NGRAM

Use the NGRAM generation function to help improve candidate selection when your attributes contain similar values, but might vary in spelling or position.

The NGRAM bucket generation function can be used with the supporting bucketing functions of ATTR, BXNM, CXNM, and PXNM.

An NGRAM is a sub-sequence of size N generated from an input sequence. Collectively, NGRAMS are all the sub-sequences of size N that can be generated from the input sequence. This function creates buckets based on the N-grams generated from each data item.
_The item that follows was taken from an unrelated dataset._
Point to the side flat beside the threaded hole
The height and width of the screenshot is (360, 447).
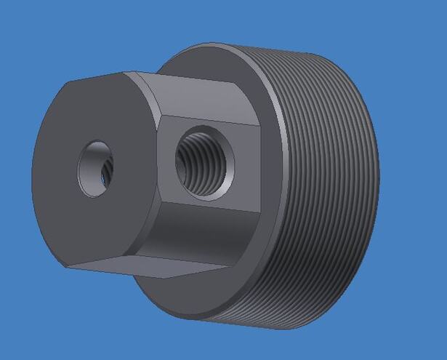point(171,211)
The value, or size, of “N” is user-defined and set as a dvdArg in mpi_dvdybkt. If not specified, the default value of 3 is used. For names, a gram size of 3 or 4 is suggested. For phone numbers, a gram size of 7 is suggested.
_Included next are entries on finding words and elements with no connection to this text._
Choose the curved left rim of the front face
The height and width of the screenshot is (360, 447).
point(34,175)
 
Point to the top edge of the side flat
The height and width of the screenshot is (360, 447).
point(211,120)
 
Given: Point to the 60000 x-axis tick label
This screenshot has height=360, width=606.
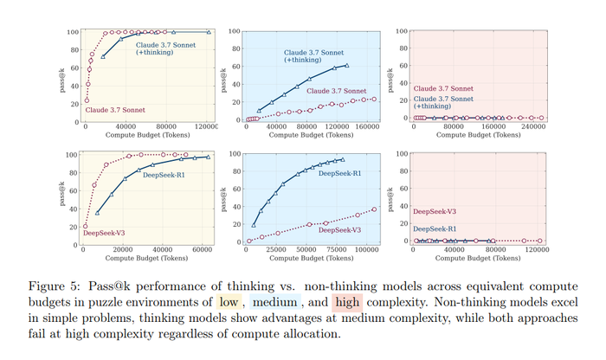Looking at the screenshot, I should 200,249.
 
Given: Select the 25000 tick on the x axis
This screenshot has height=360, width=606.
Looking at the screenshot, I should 276,249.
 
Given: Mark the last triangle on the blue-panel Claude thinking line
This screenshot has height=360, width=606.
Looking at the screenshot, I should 347,65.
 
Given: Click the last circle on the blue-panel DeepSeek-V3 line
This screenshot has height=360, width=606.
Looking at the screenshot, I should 374,209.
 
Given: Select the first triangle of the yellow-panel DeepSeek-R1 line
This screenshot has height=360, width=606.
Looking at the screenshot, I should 97,212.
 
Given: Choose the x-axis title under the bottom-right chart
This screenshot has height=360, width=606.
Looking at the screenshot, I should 477,258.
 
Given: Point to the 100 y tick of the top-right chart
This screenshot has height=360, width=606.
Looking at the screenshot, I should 403,31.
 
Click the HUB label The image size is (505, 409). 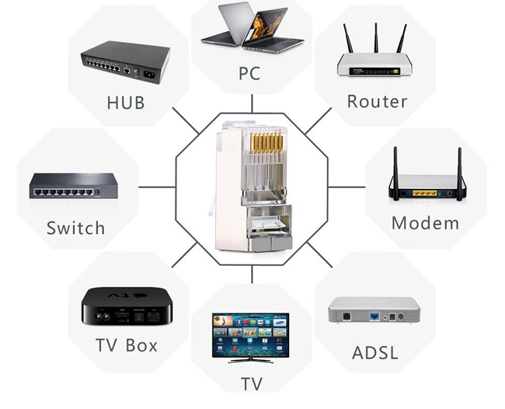pyautogui.click(x=126, y=102)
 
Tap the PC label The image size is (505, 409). pyautogui.click(x=249, y=75)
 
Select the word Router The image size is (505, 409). pyautogui.click(x=377, y=101)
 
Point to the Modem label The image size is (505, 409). pyautogui.click(x=425, y=223)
An example of NGRAM output is:

N = 3 with the input of “MOHAMMED” results in MOH OHA HAM AMM MME MED

N = 4 with the input of “6345111” results in 6345 3451 4511 5111

Two additional dvdargs, TINYGRAMS and REMOVEVOWELS, are available to further break down the output and enhance bucket results. Multiple dvdargs can be specified by using either a comma (,) or plus (+) as separators.

  • TINYGRAMS

    The TINYGRAMS dvdArg generates grams from tokens with a length less than N. The NGRAMS default dvdArg setting does not use TINYGRAMS and generate buckets only from tokens with the length equal to the size of N. Use the TINYGRAMS option when name tokens exist that are smaller than your choice of N, but might be significant for bucketing purposes and would otherwise be ignored.
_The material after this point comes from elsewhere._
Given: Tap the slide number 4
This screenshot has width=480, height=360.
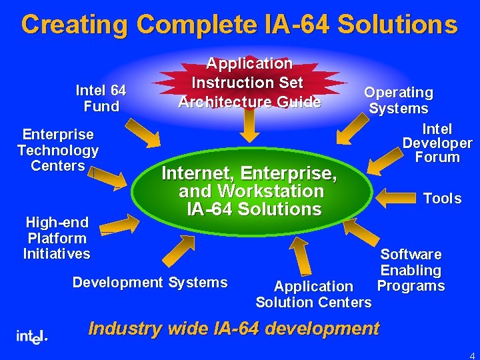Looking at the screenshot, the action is click(x=472, y=355).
    For example, use the name AL AS'AD BEN HANI. Without TINYGRAMS, the output would be:

    ASA ASD BEN HAN ANI

    With TINYGRAMS, the output is:

    AL ASA ASD BEN HAN ANI

    By not using TINYGRAMS, the token ‘AL' would be ignored in bucketing. In many cases, the presence of this token could be significant to the comparison results.

  • REMOVEVOWELS

    This function removes all occurrences of A, E, I, O, and U from medial and final token positions. The default is to keep all vowels. Use this option to increase the chance that similar names differing by their vowels will bucket.

    For example, use the name MOHAMMAD HASSAN AKHUND. Without REMOVEVOWELS, the output is:

    MOH OHA HAM AMM MMA MAD HAS ASS SSA SAN AKH KHU HUN UND

    With REMOVEVOWELS, the output is:

    MHM HMM MMD HSS SSN AKH KHN HND

The NGRAM function can generate a large number of buckets and should be used with Frequency-Based-Bucketing.